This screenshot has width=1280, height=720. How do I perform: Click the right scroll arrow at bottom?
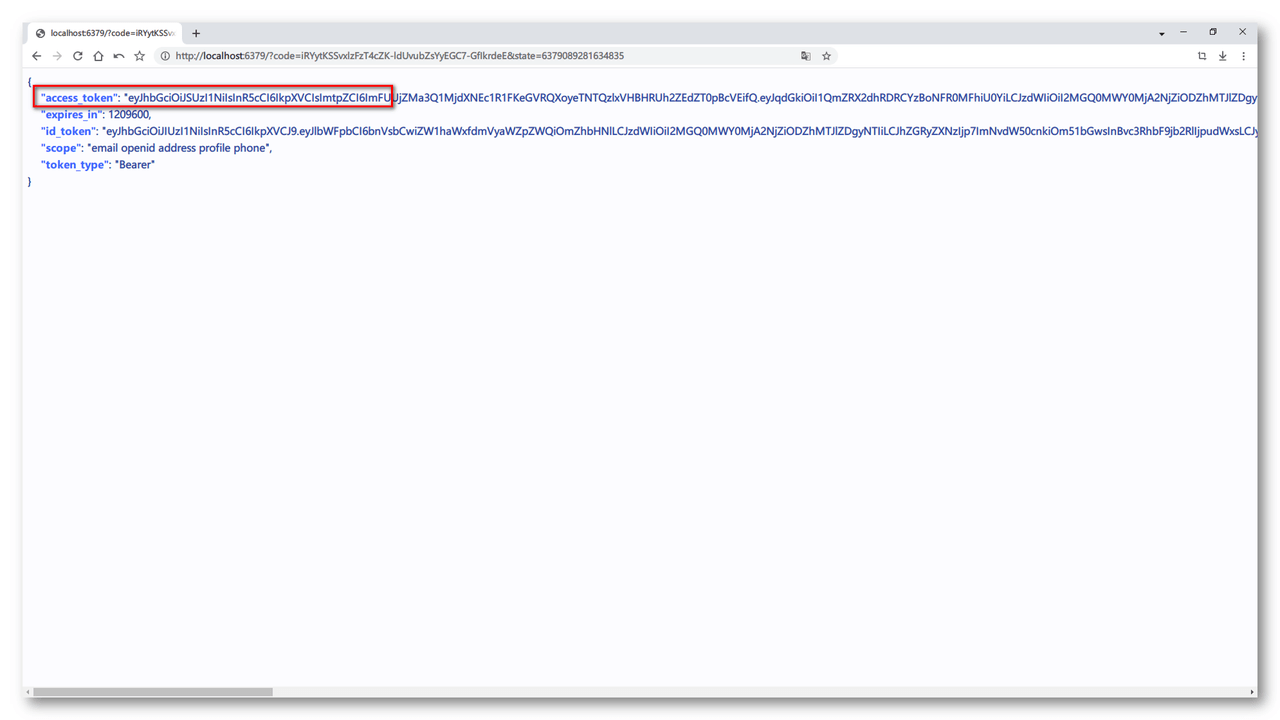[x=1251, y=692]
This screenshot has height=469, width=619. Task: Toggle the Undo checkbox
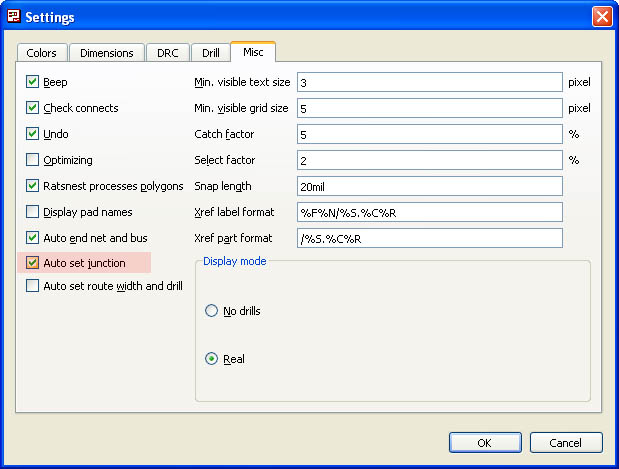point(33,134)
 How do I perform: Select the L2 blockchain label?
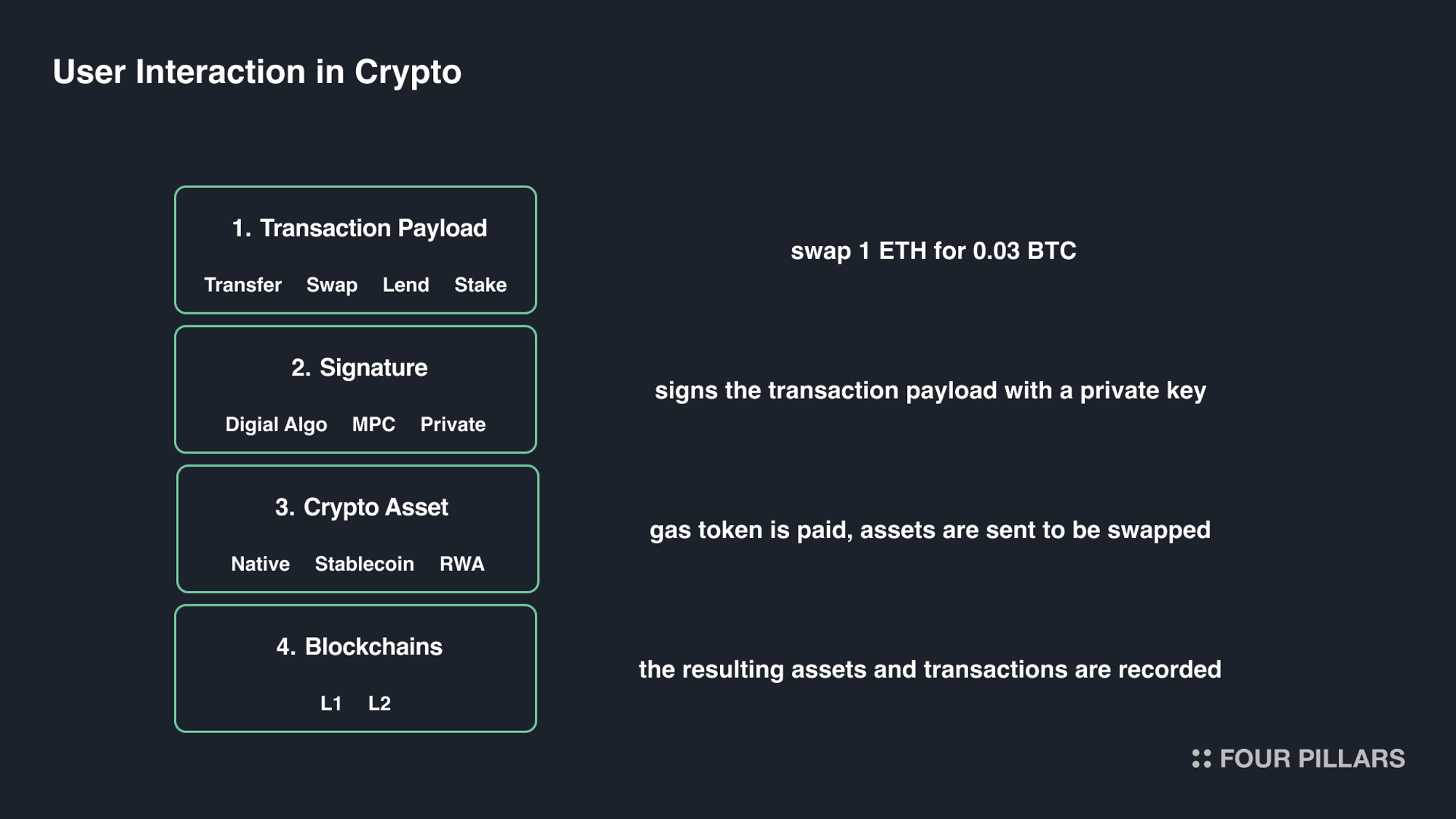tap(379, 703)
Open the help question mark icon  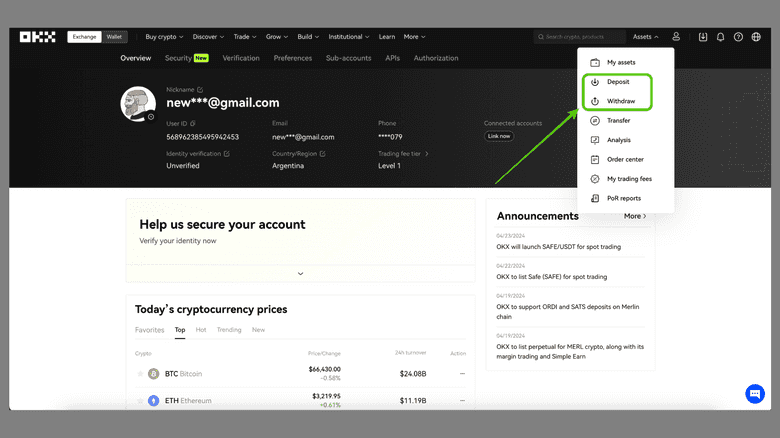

**TRY IT**: Type the entries above out again exactly, with no pictures.

**SOLUTION FOR THIS EXERCISE**:
This screenshot has width=1280, height=720. How do I perform: Click the right scroll arrow at bottom?
[x=1251, y=692]
This screenshot has height=469, width=619. Task: Toggle the Undo checkbox
point(33,134)
 How do I perform: Select the L2 blockchain label?
tap(379, 703)
Open the help question mark icon  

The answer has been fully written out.